__What to produce__. Lines with the word "section" in them are the ones to copy from the records.
::: Input data
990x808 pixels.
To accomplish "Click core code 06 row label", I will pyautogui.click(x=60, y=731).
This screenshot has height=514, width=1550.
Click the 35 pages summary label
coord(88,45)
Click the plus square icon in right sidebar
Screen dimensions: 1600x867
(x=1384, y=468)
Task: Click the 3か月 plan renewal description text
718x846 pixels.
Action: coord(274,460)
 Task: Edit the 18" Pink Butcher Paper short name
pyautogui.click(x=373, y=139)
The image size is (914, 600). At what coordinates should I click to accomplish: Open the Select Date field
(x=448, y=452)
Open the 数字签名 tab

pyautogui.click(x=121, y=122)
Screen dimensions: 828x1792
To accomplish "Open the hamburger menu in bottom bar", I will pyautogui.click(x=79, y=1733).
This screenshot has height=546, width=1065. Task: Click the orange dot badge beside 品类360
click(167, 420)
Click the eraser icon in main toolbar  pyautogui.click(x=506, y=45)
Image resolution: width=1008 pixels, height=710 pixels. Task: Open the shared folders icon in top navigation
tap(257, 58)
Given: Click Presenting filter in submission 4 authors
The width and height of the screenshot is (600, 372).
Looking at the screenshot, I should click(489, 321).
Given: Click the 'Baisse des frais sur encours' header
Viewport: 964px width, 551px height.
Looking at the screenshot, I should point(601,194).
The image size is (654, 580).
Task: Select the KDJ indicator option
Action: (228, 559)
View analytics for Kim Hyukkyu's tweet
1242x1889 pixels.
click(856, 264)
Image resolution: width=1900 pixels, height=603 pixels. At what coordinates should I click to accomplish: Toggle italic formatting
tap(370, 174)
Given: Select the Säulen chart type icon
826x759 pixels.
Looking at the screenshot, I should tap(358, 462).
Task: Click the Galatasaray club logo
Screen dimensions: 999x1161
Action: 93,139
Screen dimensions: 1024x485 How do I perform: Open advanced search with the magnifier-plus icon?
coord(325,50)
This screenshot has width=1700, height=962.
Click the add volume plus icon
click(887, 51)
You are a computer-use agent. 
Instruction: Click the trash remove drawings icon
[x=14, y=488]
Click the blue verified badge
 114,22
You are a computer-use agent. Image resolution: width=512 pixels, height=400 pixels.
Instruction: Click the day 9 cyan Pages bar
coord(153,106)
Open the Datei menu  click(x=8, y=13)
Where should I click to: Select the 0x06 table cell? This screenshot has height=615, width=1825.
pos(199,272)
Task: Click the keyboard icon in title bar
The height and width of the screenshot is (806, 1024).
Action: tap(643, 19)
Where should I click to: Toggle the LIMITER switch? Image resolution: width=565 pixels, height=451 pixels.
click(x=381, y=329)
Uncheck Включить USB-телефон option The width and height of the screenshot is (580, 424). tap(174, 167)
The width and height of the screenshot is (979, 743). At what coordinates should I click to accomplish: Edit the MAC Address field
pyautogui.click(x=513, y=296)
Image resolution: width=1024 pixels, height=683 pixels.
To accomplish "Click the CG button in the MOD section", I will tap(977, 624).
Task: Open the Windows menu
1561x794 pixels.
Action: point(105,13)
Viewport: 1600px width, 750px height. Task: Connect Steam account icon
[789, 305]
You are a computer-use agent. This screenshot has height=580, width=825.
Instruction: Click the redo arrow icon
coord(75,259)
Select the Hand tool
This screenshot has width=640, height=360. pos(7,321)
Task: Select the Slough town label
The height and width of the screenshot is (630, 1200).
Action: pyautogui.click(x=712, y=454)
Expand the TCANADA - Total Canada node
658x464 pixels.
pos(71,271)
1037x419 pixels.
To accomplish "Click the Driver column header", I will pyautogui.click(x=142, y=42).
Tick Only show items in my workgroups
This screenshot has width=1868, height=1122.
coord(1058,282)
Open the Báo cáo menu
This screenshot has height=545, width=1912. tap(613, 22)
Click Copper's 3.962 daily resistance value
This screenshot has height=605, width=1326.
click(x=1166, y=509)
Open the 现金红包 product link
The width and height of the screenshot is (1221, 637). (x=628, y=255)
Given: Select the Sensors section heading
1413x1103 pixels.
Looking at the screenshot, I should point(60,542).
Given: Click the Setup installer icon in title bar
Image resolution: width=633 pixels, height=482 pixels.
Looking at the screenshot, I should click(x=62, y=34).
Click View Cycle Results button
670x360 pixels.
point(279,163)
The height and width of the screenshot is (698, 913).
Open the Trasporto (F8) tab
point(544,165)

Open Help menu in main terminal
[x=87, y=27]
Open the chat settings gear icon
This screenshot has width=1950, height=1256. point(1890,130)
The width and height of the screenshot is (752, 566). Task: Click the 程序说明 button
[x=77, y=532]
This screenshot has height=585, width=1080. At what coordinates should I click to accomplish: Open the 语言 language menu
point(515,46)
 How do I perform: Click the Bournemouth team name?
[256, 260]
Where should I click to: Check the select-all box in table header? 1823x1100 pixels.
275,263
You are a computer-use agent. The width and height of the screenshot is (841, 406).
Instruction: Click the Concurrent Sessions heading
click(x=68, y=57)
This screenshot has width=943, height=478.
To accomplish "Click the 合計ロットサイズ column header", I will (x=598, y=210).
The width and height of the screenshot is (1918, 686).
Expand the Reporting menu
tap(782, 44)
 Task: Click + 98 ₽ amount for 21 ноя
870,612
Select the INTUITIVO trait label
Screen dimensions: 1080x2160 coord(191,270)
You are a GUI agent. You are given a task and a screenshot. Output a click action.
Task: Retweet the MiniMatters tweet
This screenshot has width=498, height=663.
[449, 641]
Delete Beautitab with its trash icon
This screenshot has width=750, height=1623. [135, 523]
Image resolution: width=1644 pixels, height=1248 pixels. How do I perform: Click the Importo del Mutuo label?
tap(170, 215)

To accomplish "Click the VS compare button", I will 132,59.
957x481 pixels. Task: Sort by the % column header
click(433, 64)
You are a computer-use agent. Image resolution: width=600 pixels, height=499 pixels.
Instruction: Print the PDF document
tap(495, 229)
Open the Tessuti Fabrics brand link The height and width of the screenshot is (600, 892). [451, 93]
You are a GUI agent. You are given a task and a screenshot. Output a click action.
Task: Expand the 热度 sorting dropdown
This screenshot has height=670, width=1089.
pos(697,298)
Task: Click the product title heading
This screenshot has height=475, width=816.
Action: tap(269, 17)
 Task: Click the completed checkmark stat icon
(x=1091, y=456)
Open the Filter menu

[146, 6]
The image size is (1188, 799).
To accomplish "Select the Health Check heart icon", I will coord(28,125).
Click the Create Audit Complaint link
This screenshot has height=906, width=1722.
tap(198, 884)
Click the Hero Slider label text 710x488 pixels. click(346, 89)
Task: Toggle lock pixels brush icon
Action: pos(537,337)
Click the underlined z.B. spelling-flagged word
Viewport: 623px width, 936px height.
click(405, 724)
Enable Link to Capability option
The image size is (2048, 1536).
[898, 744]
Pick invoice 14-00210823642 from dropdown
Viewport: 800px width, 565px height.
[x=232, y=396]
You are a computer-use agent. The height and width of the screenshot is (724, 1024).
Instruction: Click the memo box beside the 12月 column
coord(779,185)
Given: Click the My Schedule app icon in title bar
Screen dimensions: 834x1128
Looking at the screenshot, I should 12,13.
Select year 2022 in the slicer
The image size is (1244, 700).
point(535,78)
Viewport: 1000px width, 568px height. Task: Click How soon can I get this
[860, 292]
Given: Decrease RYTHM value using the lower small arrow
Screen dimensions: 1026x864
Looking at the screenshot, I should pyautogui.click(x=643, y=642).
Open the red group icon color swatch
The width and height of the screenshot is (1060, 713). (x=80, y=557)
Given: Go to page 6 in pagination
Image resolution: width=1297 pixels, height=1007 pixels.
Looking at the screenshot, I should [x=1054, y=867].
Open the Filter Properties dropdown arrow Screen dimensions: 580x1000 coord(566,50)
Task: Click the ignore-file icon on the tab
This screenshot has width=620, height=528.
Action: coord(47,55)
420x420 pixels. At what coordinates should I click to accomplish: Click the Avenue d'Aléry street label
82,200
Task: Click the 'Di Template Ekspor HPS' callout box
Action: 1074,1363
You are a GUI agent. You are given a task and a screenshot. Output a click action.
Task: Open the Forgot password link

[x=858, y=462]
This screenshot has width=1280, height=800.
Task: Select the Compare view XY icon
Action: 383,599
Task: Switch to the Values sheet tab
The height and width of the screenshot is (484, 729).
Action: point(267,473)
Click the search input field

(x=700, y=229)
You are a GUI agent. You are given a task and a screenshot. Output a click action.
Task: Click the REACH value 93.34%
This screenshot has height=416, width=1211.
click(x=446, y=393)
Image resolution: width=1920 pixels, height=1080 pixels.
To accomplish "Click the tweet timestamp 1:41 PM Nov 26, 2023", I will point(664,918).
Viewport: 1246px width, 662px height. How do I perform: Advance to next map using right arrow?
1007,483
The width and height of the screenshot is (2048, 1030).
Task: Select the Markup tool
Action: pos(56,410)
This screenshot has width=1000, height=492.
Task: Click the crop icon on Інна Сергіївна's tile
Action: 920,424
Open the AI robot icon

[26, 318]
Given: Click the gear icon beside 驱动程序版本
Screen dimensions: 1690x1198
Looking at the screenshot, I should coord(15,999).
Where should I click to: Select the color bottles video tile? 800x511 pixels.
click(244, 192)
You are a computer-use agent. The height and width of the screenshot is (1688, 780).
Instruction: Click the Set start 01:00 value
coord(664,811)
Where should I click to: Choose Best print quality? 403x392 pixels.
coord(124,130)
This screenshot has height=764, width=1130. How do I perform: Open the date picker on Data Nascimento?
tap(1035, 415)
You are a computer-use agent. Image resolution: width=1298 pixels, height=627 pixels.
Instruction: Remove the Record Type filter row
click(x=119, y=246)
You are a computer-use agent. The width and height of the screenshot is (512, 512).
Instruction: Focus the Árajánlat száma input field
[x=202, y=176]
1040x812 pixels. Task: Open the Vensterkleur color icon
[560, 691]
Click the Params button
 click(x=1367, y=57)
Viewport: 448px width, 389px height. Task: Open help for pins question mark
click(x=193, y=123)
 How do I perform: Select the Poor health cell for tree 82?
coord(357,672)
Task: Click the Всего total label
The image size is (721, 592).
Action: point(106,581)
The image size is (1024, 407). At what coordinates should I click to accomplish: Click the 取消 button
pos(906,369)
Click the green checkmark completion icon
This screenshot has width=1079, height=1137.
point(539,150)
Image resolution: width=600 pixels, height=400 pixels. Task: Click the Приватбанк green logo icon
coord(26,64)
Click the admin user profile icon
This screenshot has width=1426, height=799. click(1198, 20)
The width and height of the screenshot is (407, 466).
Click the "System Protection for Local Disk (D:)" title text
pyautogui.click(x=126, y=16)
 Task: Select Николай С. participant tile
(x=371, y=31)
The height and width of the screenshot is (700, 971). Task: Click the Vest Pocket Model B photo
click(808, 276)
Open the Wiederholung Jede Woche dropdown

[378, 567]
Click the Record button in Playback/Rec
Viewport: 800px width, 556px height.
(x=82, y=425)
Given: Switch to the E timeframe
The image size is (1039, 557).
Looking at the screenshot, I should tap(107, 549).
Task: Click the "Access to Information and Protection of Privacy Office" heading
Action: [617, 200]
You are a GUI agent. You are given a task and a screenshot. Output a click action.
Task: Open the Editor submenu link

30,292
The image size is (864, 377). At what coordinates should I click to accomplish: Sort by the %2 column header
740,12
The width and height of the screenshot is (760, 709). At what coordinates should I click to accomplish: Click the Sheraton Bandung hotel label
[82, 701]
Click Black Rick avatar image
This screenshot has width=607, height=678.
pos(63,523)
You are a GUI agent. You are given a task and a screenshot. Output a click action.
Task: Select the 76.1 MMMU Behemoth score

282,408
::::::
__Final answer__.
To accomplish "Click the CG button in the MOD section", I will tap(977, 624).
Given: Select the Sensors section heading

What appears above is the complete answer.